Weder anlässlich der Aufhebung der Untersuchungshaft unter Anwendung mehrerer Weisungen, darunter Wohnsitznahme in einer Einrichtung der N***** (ON 50), noch anlässlich der Kostenbestimmung mit dem angefochtenen Beschluss wurde über die Kostenübernahme dem Grunde nach abgesprochen. Damit blieb ungeprüft, ob S***** R***** oder ein anderer für ihn Anspruch auf entsprechende Leistungen aus einer gesetzlichen Krankenversicherung oder einer Krankenfürsorgeeinrichtung eines öffentlich-rechtlichen Dienstgebers hat. Diesen Umstand vermag das Beschwerdegericht in Ansehung der unbekämpft gebliebenen Punkte 1. und 2. der angefochtenen Entscheidung nicht von Amts wegen auf zu greifen. Vor allfälligen weiteren Kostenbestimmungen wird das Erstgericht die grundsätzlichen Voraussetzungen zu prüfen haben.

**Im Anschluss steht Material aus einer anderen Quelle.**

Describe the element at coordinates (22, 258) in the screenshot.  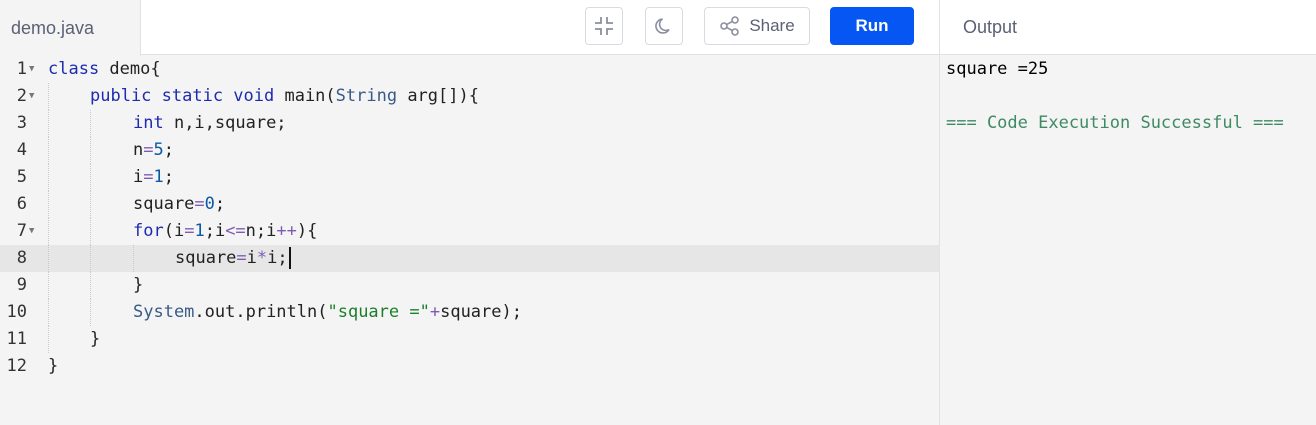
I see `line-number: 8` at that location.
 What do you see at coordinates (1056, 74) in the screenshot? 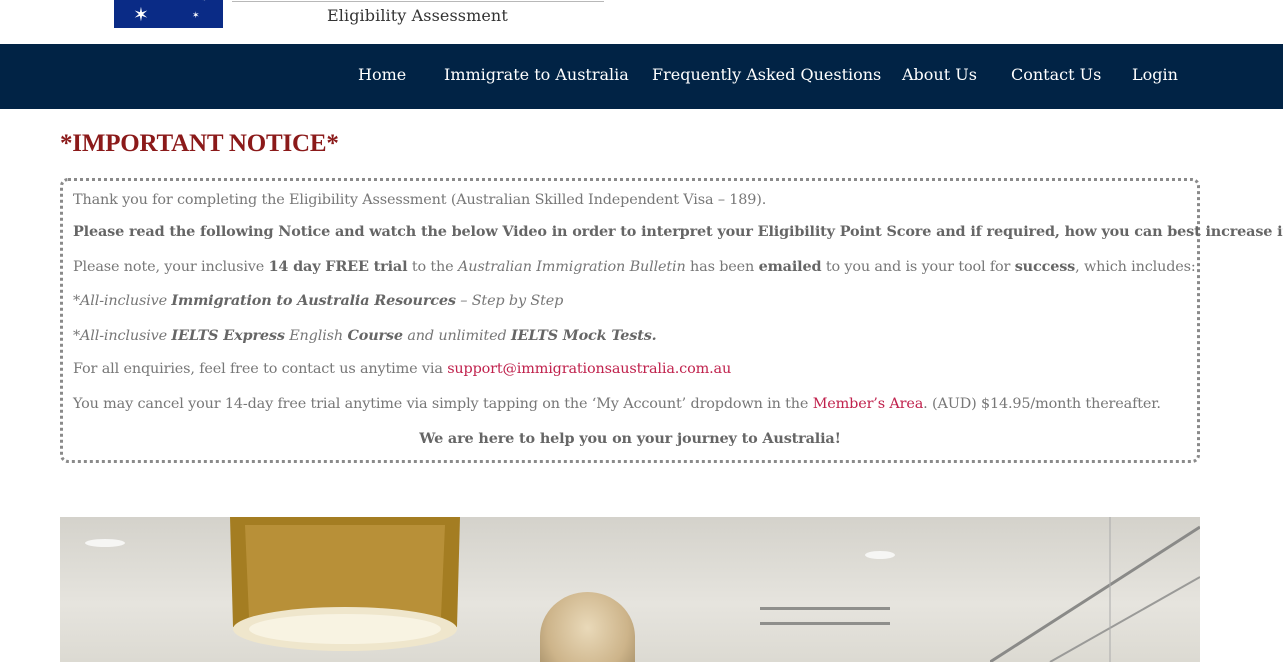
I see `nav-contact-us: Contact Us` at bounding box center [1056, 74].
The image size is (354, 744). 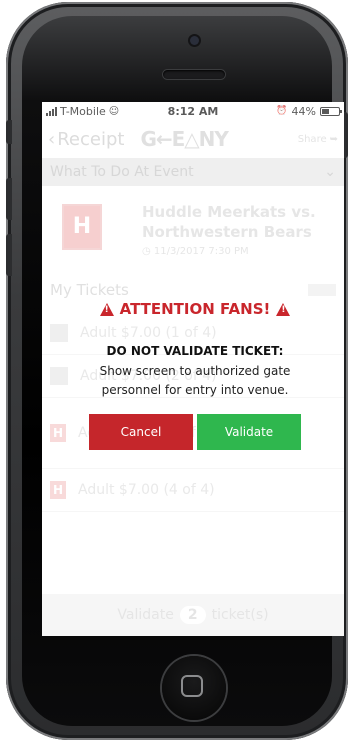 What do you see at coordinates (195, 351) in the screenshot?
I see `dialog-heading: DO NOT VALIDATE TICKET:` at bounding box center [195, 351].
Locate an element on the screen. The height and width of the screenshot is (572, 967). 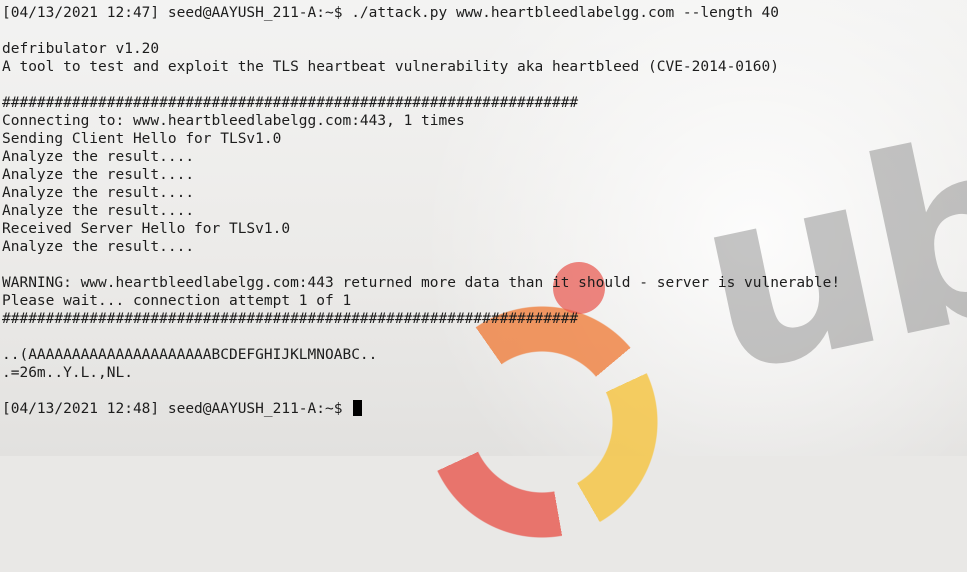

Zutreffend hat das Erstgericht ausgeführt, dass keine der in der Satzung der Versicherungsanstalt öffentlich Bediensteter angeführten Leistungen, insbesondere auch nicht die Anstaltspflege nach § 11 der Satzung, mit der an S***** R***** durchgeführten Betreuung vergleichbar ist. Im Ergebnis gelangt daher § 14 der genannten Satzung zur Anwendung, wonach im Falle des Fehlens vertraglicher Regelungen bzw in einem Fall, in welchem eine Leistung vertraglich noch nie sichergestellt war, die BVA zu den tatsächlichen Kosten einer notwendigen und zweckmäßigen Pflichtleistung einen Zuschuss in Höhe von 60 % je Behandlung oder Untersuchung ersetzt; dieser Zuschuss ist gedeckelt mit höchstens 7,5 % der Höchstbeitragsgrundlage; diese beträgt ab 1.1.2017 EUR 4.980,00, der Tagessatz daher EUR 373,50 (§ 19 Abs 6 B-KUVG). Diese Deckelung bedeutet jedoch nicht, dass in jedem Fall der höchstmögliche Tagessatz zuzusprechen ist. Abzustellen ist vielmehr auf einen Zuschuss von 60% des verrechneten Tagessatzes, fallkonkret daher EUR 240,25. Die Behauptung der Beschwerdeführerin, dass in anderen - nicht konkretisierten - Fällen höhere Beträge geleistet werden, vermag daran nichts zu ändern.
Rechtsmittelbelehrung:
Gegen diese Entscheidung steht kein weiteres Rechtsmittel zu.